● TASK DETAILS
Transcribe the records that follow, preserving every word.

● SUPPLIED RECORDS
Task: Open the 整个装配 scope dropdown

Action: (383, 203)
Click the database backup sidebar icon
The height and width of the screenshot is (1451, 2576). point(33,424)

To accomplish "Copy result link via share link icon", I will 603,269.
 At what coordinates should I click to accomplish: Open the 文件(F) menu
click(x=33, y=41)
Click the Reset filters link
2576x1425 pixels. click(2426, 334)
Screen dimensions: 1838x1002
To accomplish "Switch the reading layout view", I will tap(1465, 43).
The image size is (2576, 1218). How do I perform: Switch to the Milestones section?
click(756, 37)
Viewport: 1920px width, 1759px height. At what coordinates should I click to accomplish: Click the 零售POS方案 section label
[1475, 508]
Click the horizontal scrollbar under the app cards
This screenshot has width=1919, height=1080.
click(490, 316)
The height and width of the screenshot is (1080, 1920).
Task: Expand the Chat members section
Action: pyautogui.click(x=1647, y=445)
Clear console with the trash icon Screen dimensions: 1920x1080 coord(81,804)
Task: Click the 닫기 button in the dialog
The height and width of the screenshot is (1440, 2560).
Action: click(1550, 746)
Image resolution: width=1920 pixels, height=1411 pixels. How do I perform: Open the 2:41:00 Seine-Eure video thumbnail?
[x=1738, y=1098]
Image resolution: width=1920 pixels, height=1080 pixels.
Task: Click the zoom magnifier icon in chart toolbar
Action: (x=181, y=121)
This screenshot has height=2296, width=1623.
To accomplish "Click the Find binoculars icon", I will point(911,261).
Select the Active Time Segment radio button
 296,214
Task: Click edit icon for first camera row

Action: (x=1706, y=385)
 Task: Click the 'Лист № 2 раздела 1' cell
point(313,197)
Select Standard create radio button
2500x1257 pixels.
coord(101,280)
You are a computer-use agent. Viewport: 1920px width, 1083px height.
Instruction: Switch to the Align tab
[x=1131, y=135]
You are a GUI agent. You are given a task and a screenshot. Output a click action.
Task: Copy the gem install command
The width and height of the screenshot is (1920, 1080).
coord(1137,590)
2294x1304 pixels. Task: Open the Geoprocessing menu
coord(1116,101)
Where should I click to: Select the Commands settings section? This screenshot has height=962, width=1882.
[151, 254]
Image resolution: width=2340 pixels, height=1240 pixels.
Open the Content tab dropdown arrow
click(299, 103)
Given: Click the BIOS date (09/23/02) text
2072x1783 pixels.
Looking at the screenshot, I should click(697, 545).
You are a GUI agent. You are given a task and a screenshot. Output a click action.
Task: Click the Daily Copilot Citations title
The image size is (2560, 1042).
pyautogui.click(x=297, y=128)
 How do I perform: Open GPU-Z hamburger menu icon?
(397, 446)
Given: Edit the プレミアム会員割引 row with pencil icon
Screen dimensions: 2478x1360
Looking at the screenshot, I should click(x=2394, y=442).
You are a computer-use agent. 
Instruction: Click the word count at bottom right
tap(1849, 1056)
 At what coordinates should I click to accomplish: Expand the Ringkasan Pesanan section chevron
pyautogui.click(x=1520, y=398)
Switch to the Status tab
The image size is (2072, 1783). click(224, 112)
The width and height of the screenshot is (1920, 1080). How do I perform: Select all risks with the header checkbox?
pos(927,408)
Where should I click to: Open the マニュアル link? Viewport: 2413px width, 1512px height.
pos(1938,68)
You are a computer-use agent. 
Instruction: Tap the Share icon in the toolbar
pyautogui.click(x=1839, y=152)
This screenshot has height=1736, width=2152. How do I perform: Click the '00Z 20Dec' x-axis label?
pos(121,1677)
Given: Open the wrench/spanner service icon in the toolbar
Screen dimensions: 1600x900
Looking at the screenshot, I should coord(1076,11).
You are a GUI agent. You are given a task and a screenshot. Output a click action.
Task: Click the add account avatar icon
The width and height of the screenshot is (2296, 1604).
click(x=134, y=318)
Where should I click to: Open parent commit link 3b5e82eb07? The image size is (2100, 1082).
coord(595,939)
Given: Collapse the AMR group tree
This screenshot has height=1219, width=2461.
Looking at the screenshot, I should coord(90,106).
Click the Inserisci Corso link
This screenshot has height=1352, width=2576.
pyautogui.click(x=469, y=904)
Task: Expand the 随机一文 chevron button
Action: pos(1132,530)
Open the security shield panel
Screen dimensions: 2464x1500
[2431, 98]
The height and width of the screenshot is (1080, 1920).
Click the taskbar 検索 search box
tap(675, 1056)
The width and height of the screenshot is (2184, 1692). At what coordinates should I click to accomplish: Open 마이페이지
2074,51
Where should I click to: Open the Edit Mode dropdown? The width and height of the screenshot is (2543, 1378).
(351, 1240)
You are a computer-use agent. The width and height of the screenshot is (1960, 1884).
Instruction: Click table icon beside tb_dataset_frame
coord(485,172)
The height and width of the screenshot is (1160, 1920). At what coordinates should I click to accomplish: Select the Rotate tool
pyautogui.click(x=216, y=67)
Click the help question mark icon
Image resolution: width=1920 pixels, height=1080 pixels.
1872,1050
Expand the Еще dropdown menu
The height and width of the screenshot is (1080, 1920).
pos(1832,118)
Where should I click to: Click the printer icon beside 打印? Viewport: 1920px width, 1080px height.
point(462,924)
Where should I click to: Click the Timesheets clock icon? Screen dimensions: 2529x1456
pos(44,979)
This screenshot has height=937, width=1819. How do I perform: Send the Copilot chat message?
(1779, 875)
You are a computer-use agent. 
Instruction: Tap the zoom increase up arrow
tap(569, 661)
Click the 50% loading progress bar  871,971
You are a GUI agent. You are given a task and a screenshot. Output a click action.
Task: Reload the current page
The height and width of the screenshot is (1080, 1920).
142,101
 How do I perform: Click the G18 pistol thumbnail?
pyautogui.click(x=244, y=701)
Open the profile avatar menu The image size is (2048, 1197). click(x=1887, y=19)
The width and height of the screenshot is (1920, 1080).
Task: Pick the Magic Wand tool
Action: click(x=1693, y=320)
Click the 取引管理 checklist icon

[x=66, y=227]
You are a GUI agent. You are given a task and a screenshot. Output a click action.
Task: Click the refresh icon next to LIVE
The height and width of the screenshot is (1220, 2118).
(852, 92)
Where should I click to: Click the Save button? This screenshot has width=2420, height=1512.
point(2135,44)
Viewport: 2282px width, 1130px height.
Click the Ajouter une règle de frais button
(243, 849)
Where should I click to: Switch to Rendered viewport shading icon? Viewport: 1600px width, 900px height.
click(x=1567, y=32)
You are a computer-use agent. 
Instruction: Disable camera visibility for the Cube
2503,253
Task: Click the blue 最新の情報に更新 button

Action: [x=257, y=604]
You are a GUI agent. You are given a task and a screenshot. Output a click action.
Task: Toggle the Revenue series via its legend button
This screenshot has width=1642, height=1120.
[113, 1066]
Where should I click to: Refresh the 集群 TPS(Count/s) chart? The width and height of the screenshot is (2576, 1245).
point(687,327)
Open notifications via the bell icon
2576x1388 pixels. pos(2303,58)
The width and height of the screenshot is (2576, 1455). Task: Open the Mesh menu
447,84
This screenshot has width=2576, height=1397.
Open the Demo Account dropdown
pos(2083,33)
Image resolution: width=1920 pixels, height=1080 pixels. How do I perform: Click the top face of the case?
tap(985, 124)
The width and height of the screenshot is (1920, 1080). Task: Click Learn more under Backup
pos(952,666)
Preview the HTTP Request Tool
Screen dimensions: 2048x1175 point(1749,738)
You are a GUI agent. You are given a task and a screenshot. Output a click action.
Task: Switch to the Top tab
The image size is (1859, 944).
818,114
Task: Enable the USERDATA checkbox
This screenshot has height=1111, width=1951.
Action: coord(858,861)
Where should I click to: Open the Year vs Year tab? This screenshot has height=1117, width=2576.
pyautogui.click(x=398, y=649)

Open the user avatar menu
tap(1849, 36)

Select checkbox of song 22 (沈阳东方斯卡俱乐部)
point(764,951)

● TASK SOLUTION
Task: Open the 整个装配 scope dropdown

Action: (383, 203)
Click the database backup sidebar icon
The height and width of the screenshot is (1451, 2576). point(33,424)

To accomplish "Copy result link via share link icon", I will 603,269.
 At what coordinates should I click to accomplish: Open the 文件(F) menu
click(x=33, y=41)
Click the Reset filters link
2576x1425 pixels. click(2426, 334)
Screen dimensions: 1838x1002
To accomplish "Switch the reading layout view", I will tap(1465, 43).
The image size is (2576, 1218). How do I perform: Switch to the Milestones section?
click(756, 37)
Viewport: 1920px width, 1759px height. At what coordinates should I click to accomplish: Click the 零售POS方案 section label
[1475, 508]
Click the horizontal scrollbar under the app cards
This screenshot has width=1919, height=1080.
click(490, 316)
The height and width of the screenshot is (1080, 1920).
Task: Expand the Chat members section
Action: pyautogui.click(x=1647, y=445)
Clear console with the trash icon Screen dimensions: 1920x1080 coord(81,804)
Task: Click the 닫기 button in the dialog
The height and width of the screenshot is (1440, 2560).
Action: click(1550, 746)
Image resolution: width=1920 pixels, height=1411 pixels. How do I perform: Open the 2:41:00 Seine-Eure video thumbnail?
[x=1738, y=1098]
Image resolution: width=1920 pixels, height=1080 pixels.
Task: Click the zoom magnifier icon in chart toolbar
Action: (x=181, y=121)
This screenshot has height=2296, width=1623.
To accomplish "Click the Find binoculars icon", I will point(911,261).
Select the Active Time Segment radio button
 296,214
Task: Click edit icon for first camera row

Action: (x=1706, y=385)
 Task: Click the 'Лист № 2 раздела 1' cell
point(313,197)
Select Standard create radio button
2500x1257 pixels.
coord(101,280)
You are a computer-use agent. Viewport: 1920px width, 1083px height.
Instruction: Switch to the Align tab
[x=1131, y=135]
You are a GUI agent. You are given a task and a screenshot. Output a click action.
Task: Copy the gem install command
The width and height of the screenshot is (1920, 1080).
coord(1137,590)
2294x1304 pixels. Task: Open the Geoprocessing menu
coord(1116,101)
Where should I click to: Select the Commands settings section? This screenshot has height=962, width=1882.
[151, 254]
Image resolution: width=2340 pixels, height=1240 pixels.
Open the Content tab dropdown arrow
click(299, 103)
Given: Click the BIOS date (09/23/02) text
2072x1783 pixels.
Looking at the screenshot, I should click(697, 545).
You are a GUI agent. You are given a task and a screenshot. Output a click action.
Task: Click the Daily Copilot Citations title
The image size is (2560, 1042).
pyautogui.click(x=297, y=128)
 How do I perform: Open GPU-Z hamburger menu icon?
(397, 446)
Given: Edit the プレミアム会員割引 row with pencil icon
Screen dimensions: 2478x1360
Looking at the screenshot, I should click(x=2394, y=442).
You are a computer-use agent. 
Instruction: Click the word count at bottom right
tap(1849, 1056)
 At what coordinates should I click to accomplish: Expand the Ringkasan Pesanan section chevron
pyautogui.click(x=1520, y=398)
Switch to the Status tab
The image size is (2072, 1783). click(224, 112)
The width and height of the screenshot is (1920, 1080). How do I perform: Select all risks with the header checkbox?
pos(927,408)
Where should I click to: Open the マニュアル link? Viewport: 2413px width, 1512px height.
pos(1938,68)
You are a computer-use agent. 
Instruction: Tap the Share icon in the toolbar
pyautogui.click(x=1839, y=152)
This screenshot has height=1736, width=2152. How do I perform: Click the '00Z 20Dec' x-axis label?
pos(121,1677)
Given: Open the wrench/spanner service icon in the toolbar
Screen dimensions: 1600x900
Looking at the screenshot, I should coord(1076,11).
You are a GUI agent. You are given a task and a screenshot. Output a click action.
Task: Click the add account avatar icon
The width and height of the screenshot is (2296, 1604).
click(x=134, y=318)
Where should I click to: Open parent commit link 3b5e82eb07? The image size is (2100, 1082).
coord(595,939)
Given: Collapse the AMR group tree
This screenshot has height=1219, width=2461.
Looking at the screenshot, I should coord(90,106).
Click the Inserisci Corso link
This screenshot has height=1352, width=2576.
pyautogui.click(x=469, y=904)
Task: Expand the 随机一文 chevron button
Action: pos(1132,530)
Open the security shield panel
Screen dimensions: 2464x1500
[2431, 98]
The height and width of the screenshot is (1080, 1920).
Click the taskbar 検索 search box
tap(675, 1056)
The width and height of the screenshot is (2184, 1692). At what coordinates should I click to accomplish: Open 마이페이지
2074,51
Where should I click to: Open the Edit Mode dropdown? The width and height of the screenshot is (2543, 1378).
(351, 1240)
You are a computer-use agent. The width and height of the screenshot is (1960, 1884).
Instruction: Click table icon beside tb_dataset_frame
coord(485,172)
The height and width of the screenshot is (1160, 1920). At what coordinates should I click to accomplish: Select the Rotate tool
pyautogui.click(x=216, y=67)
Click the help question mark icon
Image resolution: width=1920 pixels, height=1080 pixels.
1872,1050
Expand the Еще dropdown menu
The height and width of the screenshot is (1080, 1920).
pos(1832,118)
Where should I click to: Click the printer icon beside 打印? Viewport: 1920px width, 1080px height.
point(462,924)
Where should I click to: Click the Timesheets clock icon? Screen dimensions: 2529x1456
pos(44,979)
This screenshot has height=937, width=1819. How do I perform: Send the Copilot chat message?
(1779, 875)
You are a computer-use agent. 
Instruction: Tap the zoom increase up arrow
tap(569, 661)
Click the 50% loading progress bar  871,971
You are a GUI agent. You are given a task and a screenshot. Output a click action.
Task: Reload the current page
The height and width of the screenshot is (1080, 1920).
142,101
 How do I perform: Click the G18 pistol thumbnail?
pyautogui.click(x=244, y=701)
Open the profile avatar menu The image size is (2048, 1197). click(x=1887, y=19)
The width and height of the screenshot is (1920, 1080).
Task: Pick the Magic Wand tool
Action: click(x=1693, y=320)
Click the 取引管理 checklist icon

[x=66, y=227]
You are a GUI agent. You are given a task and a screenshot. Output a click action.
Task: Click the refresh icon next to LIVE
The height and width of the screenshot is (1220, 2118).
(852, 92)
Where should I click to: Click the Save button? This screenshot has width=2420, height=1512.
point(2135,44)
Viewport: 2282px width, 1130px height.
Click the Ajouter une règle de frais button
(243, 849)
Where should I click to: Switch to Rendered viewport shading icon? Viewport: 1600px width, 900px height.
click(x=1567, y=32)
You are a computer-use agent. 
Instruction: Disable camera visibility for the Cube
2503,253
Task: Click the blue 最新の情報に更新 button

Action: [x=257, y=604]
You are a GUI agent. You are given a task and a screenshot. Output a click action.
Task: Toggle the Revenue series via its legend button
This screenshot has width=1642, height=1120.
[113, 1066]
Where should I click to: Refresh the 集群 TPS(Count/s) chart? The width and height of the screenshot is (2576, 1245).
point(687,327)
Open notifications via the bell icon
2576x1388 pixels. pos(2303,58)
The width and height of the screenshot is (2576, 1455). Task: Open the Mesh menu
447,84
This screenshot has width=2576, height=1397.
Open the Demo Account dropdown
pos(2083,33)
Image resolution: width=1920 pixels, height=1080 pixels. How do I perform: Click the top face of the case?
tap(985, 124)
The width and height of the screenshot is (1920, 1080). Task: Click Learn more under Backup
pos(952,666)
Preview the HTTP Request Tool
Screen dimensions: 2048x1175 point(1749,738)
You are a GUI agent. You are given a task and a screenshot. Output a click action.
Task: Switch to the Top tab
The image size is (1859, 944).
818,114
Task: Enable the USERDATA checkbox
This screenshot has height=1111, width=1951.
Action: coord(858,861)
Where should I click to: Open the Year vs Year tab? This screenshot has height=1117, width=2576.
pyautogui.click(x=398, y=649)

Open the user avatar menu
tap(1849, 36)

Select checkbox of song 22 (沈阳东方斯卡俱乐部)
point(764,951)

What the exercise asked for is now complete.